Source excerpt:

## BEGIN

Themes
Pyodios ships with nine built-in color themes and a full theme editor so you can match your coding environment to your taste. Themes control every visible color in the app, from syntax highlighting and the editor background to the toolbar chrome and semantic markers like errors, warnings, and selections.
System Theme Mode
The app follows your device’s appearance by default. You can override this in Settings > Appearance > App Theme:
| Option | Behavior |
|---|---|
| System | Follows your iOS device theme. If your phone is set to dark mode, Pyodios uses dark mode too. |
| Light | Always uses light colors regardless of your system setting. |
| Dark | Always uses dark colors regardless of your system setting. |
The change takes effect immediately. No restart needed.
Built-in Themes
Pyodios includes nine themes organized by mode. Each theme defines colors for the editor, console, syntax highlighting, and the rest of the UI.
Light Themes
A clean, neutral palette with blue accents. The standard starting point.

Ethan Schoonover’s warm, low-contrast palette designed for long reading sessions.

Modeled on the GitHub code view. Familiar if you spend time reading code on the web.

Dark Themes
A balanced dark palette with comfortable contrast and blue accents.

## END

Required task a: Extract everything from "Built-in Themes" down to "rest of the UI." in the Pyodios themes page, copying it word for word.

Record list:
## BEGIN

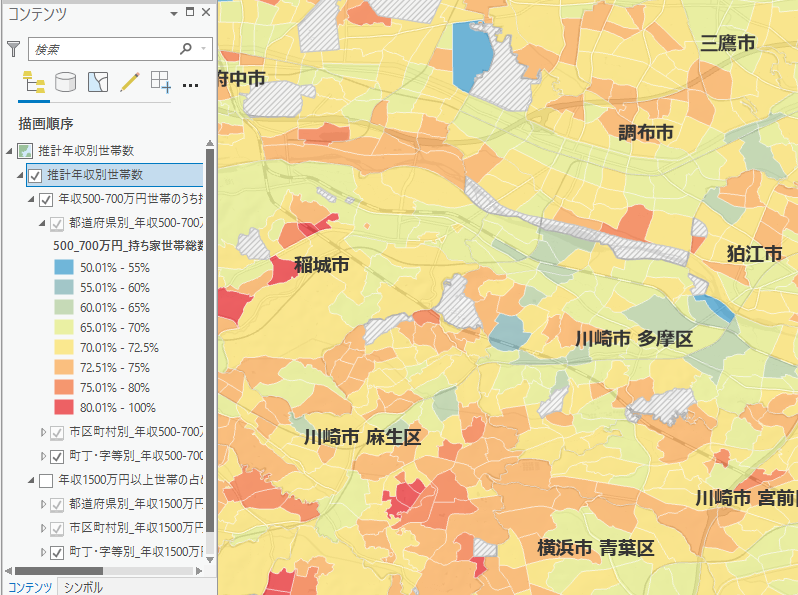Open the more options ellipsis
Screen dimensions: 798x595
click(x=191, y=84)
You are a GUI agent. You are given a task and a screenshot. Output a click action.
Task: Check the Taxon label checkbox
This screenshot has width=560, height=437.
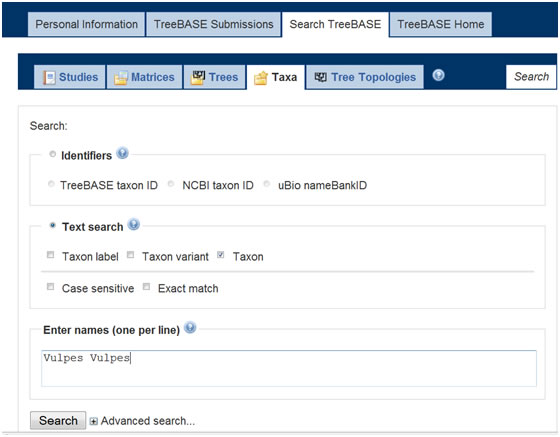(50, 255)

## END
## BEGIN

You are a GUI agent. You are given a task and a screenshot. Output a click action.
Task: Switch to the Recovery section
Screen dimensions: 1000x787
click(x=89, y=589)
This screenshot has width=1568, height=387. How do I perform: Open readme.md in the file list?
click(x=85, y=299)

## END

Required task b: In the rows, rewrite everything from the line containing "This screenshot has width=1568, height=387." down to the line containing "click(x=85, y=299)", replacing "file list" with "sidebar" and leaving all else unchanged. Return only those lines.

Complete output a:
Built-in Themes
Pyodios includes nine themes organized by mode. Each theme defines colors for the editor, console, syntax highlighting, and the rest of the UI.

Complete output b:
This screenshot has width=1568, height=387. How do I perform: Open readme.md in the sidebar?
click(x=85, y=299)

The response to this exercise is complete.